To add split in my analysis, I will need to do some calculation and add a column.
```{r}
marathon$`5K` <- 60 * 24 * as.numeric(times(marathon$`5K`))
marathon$`10K` <- 60 * 24 * as.numeric(times(marathon$`10K`))
marathon$`15K` <- 60 * 24 * as.numeric(times(marathon$`15K`))
marathon$`20K` <- 60 * 24 * as.numeric(times(marathon$`20K`))
marathon$Half <- 60 * 24 * as.numeric(times(marathon$Half))
marathon$`25K` <- 60 * 24 * as.numeric(times(marathon$`25K`))
marathon$`30K` <- 60 * 24 * as.numeric(times(marathon$`30K`))
marathon$`35K` <- 60 * 24 * as.numeric(times(marathon$`35K`))
marathon$`40K` <- 60 * 24 * as.numeric(times(marathon$`40K`))
marathon$`5K`<- round(marathon$`5K`/5., 2)
marathon$`10K`<- round(marathon$`10K`/10., 2)
marathon$`15K` <- round(marathon$`15K`/15., 2)
marathon$`20K` <- round(marathon$`20K`/20., 2)
marathon$`25K` <- round(marathon$`25K`/25., 2)
marathon$Half <- round(marathon$Half/21., 2)
marathon$`30K` <- round(marathon$`30K`/30., 2)
marathon$`35K` <- round(marathon$`35K`/35., 2)
marathon$`40K` <- round(marathon$`40K`/40., 2)
marathon$secondhalf <- with(marathon, (`40K`+`35K`+`30K`+`25K`)/4)
marathon$firsthalf <- with(marathon, (`5K`+`10K`+`15K`+`20K`+Half)/5)
marathon$split <- with(marathon, secondhalf-firsthalf)
```
```{r}
ggplot(aes(x = split, fill = Gender, color = Gender), data = marathon) +
geom_density(position = 'stack') +
xlab('Split') +
ggtitle('Split Distribution') +
theme_economist()
```
Majority of the runners ran a positive split. They ran second half slower than the first half, but not by much. There are a very small percent of runners ran a negative split.
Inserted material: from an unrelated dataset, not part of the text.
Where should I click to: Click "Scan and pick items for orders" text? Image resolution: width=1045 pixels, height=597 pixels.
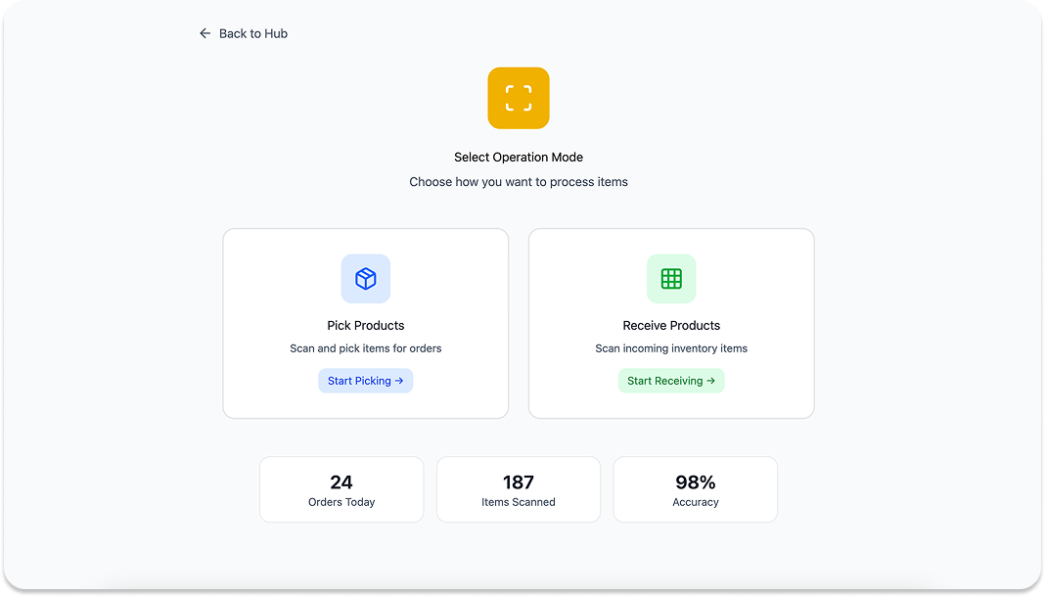(366, 348)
Are they elite runners?
```{r}
marathon_elite$`5K` <- 60 * 24 * as.numeric(times(marathon_elite$`5K`))
marathon_elite$`10K` <- 60 * 24 * as.numeric(times(marathon_elite$`10K`))
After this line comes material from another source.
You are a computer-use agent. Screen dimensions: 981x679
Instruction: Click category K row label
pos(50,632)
marathon_elite$`15K` <- 60 * 24 * as.numeric(times(marathon_elite$`15K`))
marathon_elite$`20K` <- 60 * 24 * as.numeric(times(marathon_elite$`20K`))
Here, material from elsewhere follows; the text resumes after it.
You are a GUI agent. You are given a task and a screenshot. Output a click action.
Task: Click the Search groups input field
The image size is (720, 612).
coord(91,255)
marathon_elite$Half <- 60 * 24 * as.numeric(times(marathon_elite$Half))
marathon_elite$`25K` <- 60 * 24 * as.numeric(times(marathon_elite$`25K`))
marathon_elite$`30K` <- 60 * 24 * as.numeric(times(marathon_elite$`30K`))
marathon_elite$`35K` <- 60 * 24 * as.numeric(times(marathon_elite$`35K`))
marathon_elite$`40K` <- 60 * 24 * as.numeric(times(marathon_elite$`40K`))
marathon_elite$`5K`<- round(marathon_elite$`5K`/5., 2)
marathon_elite$`10K`<- round(marathon_elite$`10K`/10., 2)
marathon_elite$`15K` <- round(marathon_elite$`15K`/15., 2)
marathon_elite$`20K` <- round(marathon_elite$`20K`/20., 2)
marathon_elite$`25K` <- round(marathon_elite$`25K`/25., 2)
marathon_elite$Half <- round(marathon_elite$Half/21., 2)
marathon_elite$`30K` <- round(marathon_elite$`30K`/30., 2)
marathon_elite$`35K` <- round(marathon_elite$`35K`/35., 2)
marathon_elite$`40K` <- round(marathon_elite$`40K`/40., 2)
marathon_elite$secondhalf <- with(marathon_elite, (`40K`+`35K`+`30K`+`25K`)/4)
marathon_elite$firsthalf <- with(marathon_elite, (`5K`+`10K`+`15K`+`20K`+Half)/5)
marathon_elite$split <- with(marathon_elite, secondhalf-firsthalf)
```
```{r}
ggplot(aes(x = split, fill = Gender, color = Gender), data = marathon_elite) +
geom_density(position = 'stack') +
xlab('Split') +
ggtitle('Elite Runners Split Distribution') +
theme_economist()
```
Indeed, there seems more negative split runners in the elite group, and even they run positive split, the difference is very very small(0 to 0.2), this indicates that they were able to maintain a very steady pace.
```{r}
ggplot(aes(x = official_time, y = split, color = Gender), data = marathon) +
geom_point(alpha=1/5) +
geom_smooth(method='loess') +
scale_color_brewer(type = "qual", palette = "Set1") +
xlab('Finish Time (mins)') +
ggtitle('Split and Finish Time') +
theme_economist()
```
The general trend shows a moderate correlation between split and finish time, while a more positive split a runner runs, the more time he (or she) will need to finish.
### Something else to consider
Because this is Boston, Up until about the 25K, most of the race is downhill. when reaching what they call "The Newton Hill" that end at about the 33.7K at the top of the so called ["Heartbreak hill"](https://en.wikipedia.org/wiki/Heartbreak_Hill). This hill is a test for many runners.
### End
Boston Marathon 2017 is only less than three weeks away. If you run Boston this year, I hope this article can put your race in context. Enjoy your race day!